══ QUOTED PASSAGE

At the time of her death she was selling advertising for this newspaper and website and doing well at it. Without display ad sales, we can’t survive. But she got her start in the newspaper business in 2002, when she applied for a job as a reporter at the now-defunct newspaper called The Independent. She was writing a novel at the time and submitted a few pages as a sample of her work. She talked me out of my skepticism.

She started covering the Village of Valatie and soon took on a more challenging beat: covering the City of Hudson. It required street smarts, a thick skin and her remarkable willingness to ask questions that you might not expect from a polite person like Diana. What came through her reporting was how deeply she cared about the people in her stories.

After leaving The Independent she worked in the Columbia County Court system, ending up county commissioner of jurors. She told me she liked that inside view of the justice system, but she never lost her love of writing. When she retired not long ago and responded to our search for an ad sales consultant, she asked for one writing assignment before she started selling–covering the trial in Hudson of four people accused of sexually abusing children. The charges and evidence were gruesome. She wrote about the proceedings fairly, with thoroughness and focus. She helped readers understand what had happened. News reporting in general doesn’t always succeed in that task. Diana did.

In conversation she was fond of citing lessons learned from her career in New York City designing hats and selling them. Up here she took pride in teaching Pilates classes for seniors at affordable prices.

Tuesday, a few hours after I learned of her death, I checked the office voice mail and was startled to hear her voice. It was a call from the evening before following up on a detail about a customer’s ad. She had wanted to get it right. It made me think that because of her willingness to share her talents with others the effect of her actions endures. And in that sense, so does a part of her.

════

▸ **EXERCISE DIRECTIONS**
According to the tribute above, what position did Diana ultimately hold in the Columbia County Court system?

══ SUPPLIED DATA

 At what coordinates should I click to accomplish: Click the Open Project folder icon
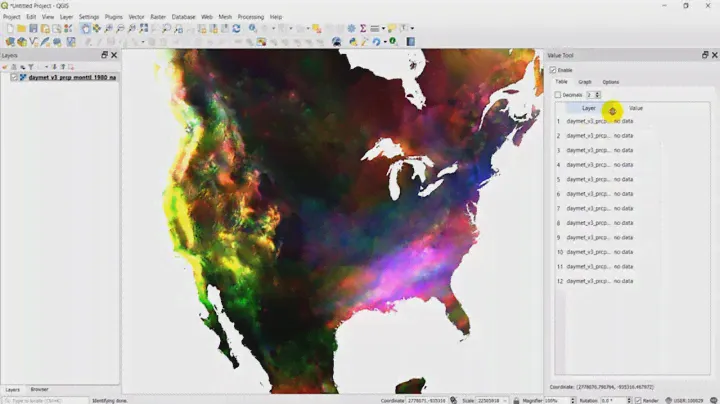point(21,29)
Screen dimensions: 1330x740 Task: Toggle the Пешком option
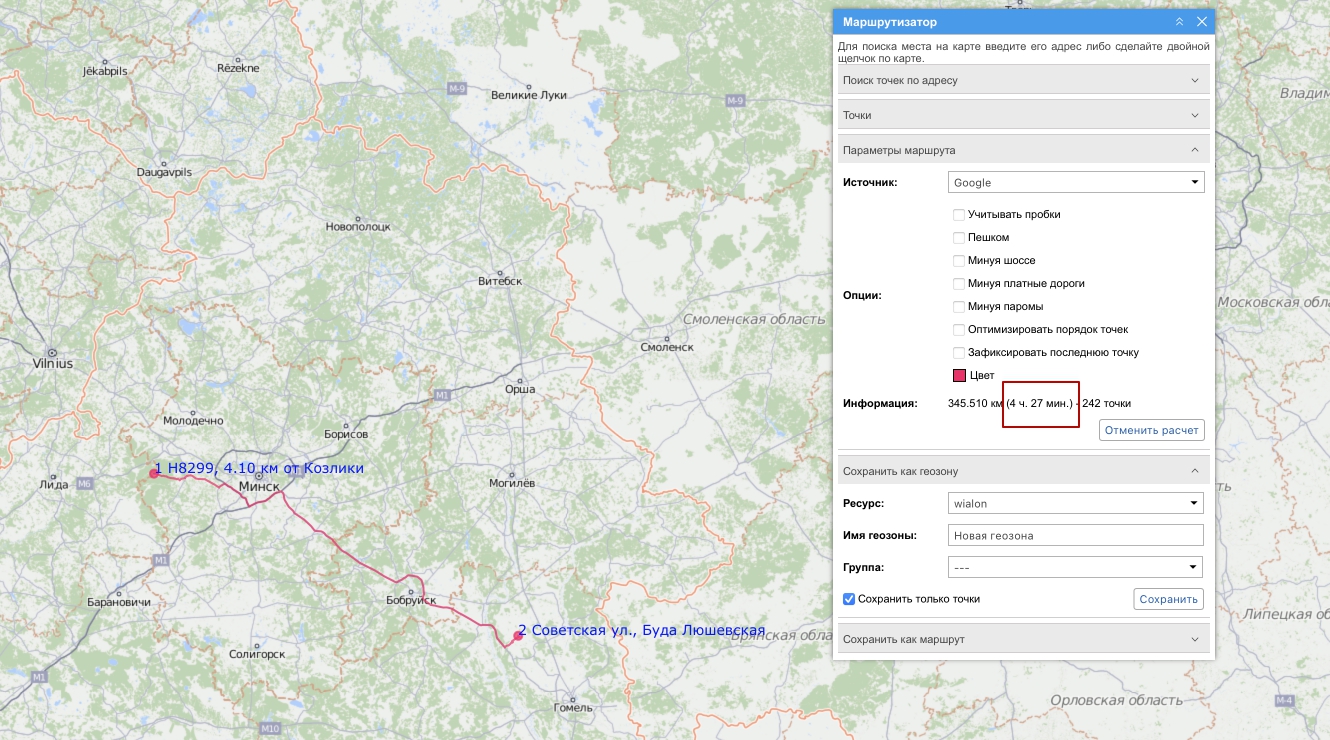click(959, 238)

════

▸ **WRITTEN SOLUTION**
County commissioner of jurors.